The “5-Day Extension Clause” – How Recent Changes to QLD Contracts May Affect Your Property Transactions

The stress to settle

Buying and selling property can be a stressful exercise for even the most experienced property mogul. As time is of the essence in standard property transactions throughout Queensland, it is a requirement that contractual deadlines be met as they fall due. Perhaps the most stressful deadline is being in a position to settle on the settlement date, as there may be severe consequences for failing to do so. This stress can be further compounded when you are unable to settle in time as a result of various problems arising which are out of your control.

This issue was addressed by the Queensland Law Society and the Real Estate Institute of Queensland (REIQ) in January this year. New editions of the REIQ Contract of Sale for residential property were published, which introduced a number of amendments and additions to standard contract terms. Relevantly, one of the most prominent changes was the inclusion of a clause that gives both parties the right to extend the settlement date.

How does the clause work?

Clause 6.2(1) of the REIQ Contracts state that:

  • Either party may, at any time up to 4pm on the Settlement Date, extend the Settlement Date by giving a notice under this clause nominating a new date for  settlement which must be no later than 5 Business Days after the Scheduled Settlement Date.

The practical effect of this clause is that either party can give notice to the other as late as 4pm on the settlement date that they wish to extend settlement by up to 5 business days. Notice of the extension can be given at any point between the contract date and the settlement date. The settlement date can be extended any number of times as long as the nominated settlement date does not exceed the date that is 5 business days from the original settlement date.

Why does the clause exist?

This clause was primarily introduced to address the risk that incoming or outgoing banks can pose to parties at settlement. There are a number of reasons why banks may not be prepared for settlement, including short settlement timeframes, errors on relevant bank documents or general processing delays.

If a party’s bank is not in a position to settle on the relevant date and settlement does not proceed as a result, the party will be in default and will be liable for any potential consequences, even if the party itself was prepared for settlement. A news story published late last year is an infamous example of this situation unfolding. To prevent this from happening, parties can now elect to postpone settlement if they discover on the day that their bank is not prepared for settlement.

How can this clause affect me?

The clause is worded in such a way that it gives either party the right to unilaterally extend settlement without needing to provide any context or reason for the extension. Even if a party does not have a bank involved as part of the conveyance, they will still have a right to extend settlement and this right can be exercised for any reason.

An extension of the settlement date can cause issues for parties who make plans expecting their property to settle on the original settlement date. An example of this may be a buyer who has hired removalists with the intention to move into a property on the settlement date, only for the seller to extend settlement at the last minute. While parties generally aim to settle on the intended date, buyers and sellers should keep in mind the potential for clause 6.2(1) to be exercised when preparing for settlement.

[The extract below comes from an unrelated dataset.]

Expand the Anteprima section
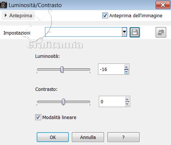 pos(18,15)
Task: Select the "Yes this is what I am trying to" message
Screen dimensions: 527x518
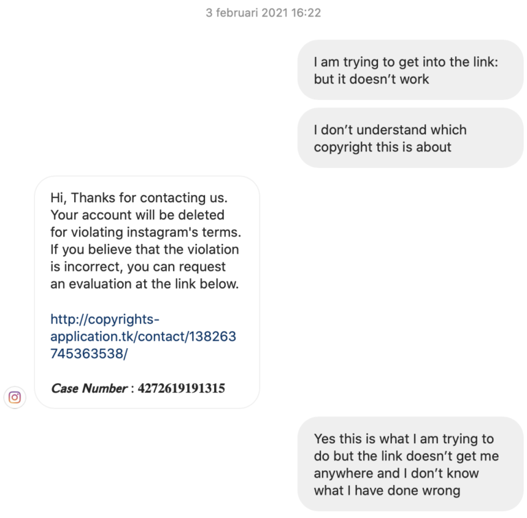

What should I look out for?

This clause is only present in the standard conditions of current REIQ residential contracts. The same clause was also implemented in REIQ commercial contracts in late July this year. Accordingly, the REIQ contracts that contain clause 6.2(1) are as follows:

  • Contract for Houses and Residential Land (17th edition);
  • Contract for Residential Lots in a Community Titles Scheme (13th edition);
  • Contract for Commercial Land and Buildings (9th edition); and
  • Contract for Commercial Lots in a Community Titles Scheme (8th edition)

This clause is not contained in previous editions of REIQ contracts. Clauses which have a similar effect may be present in other forms of contracts, though REIQ contracts are generally the standard form of contract used in Queensland conveyances.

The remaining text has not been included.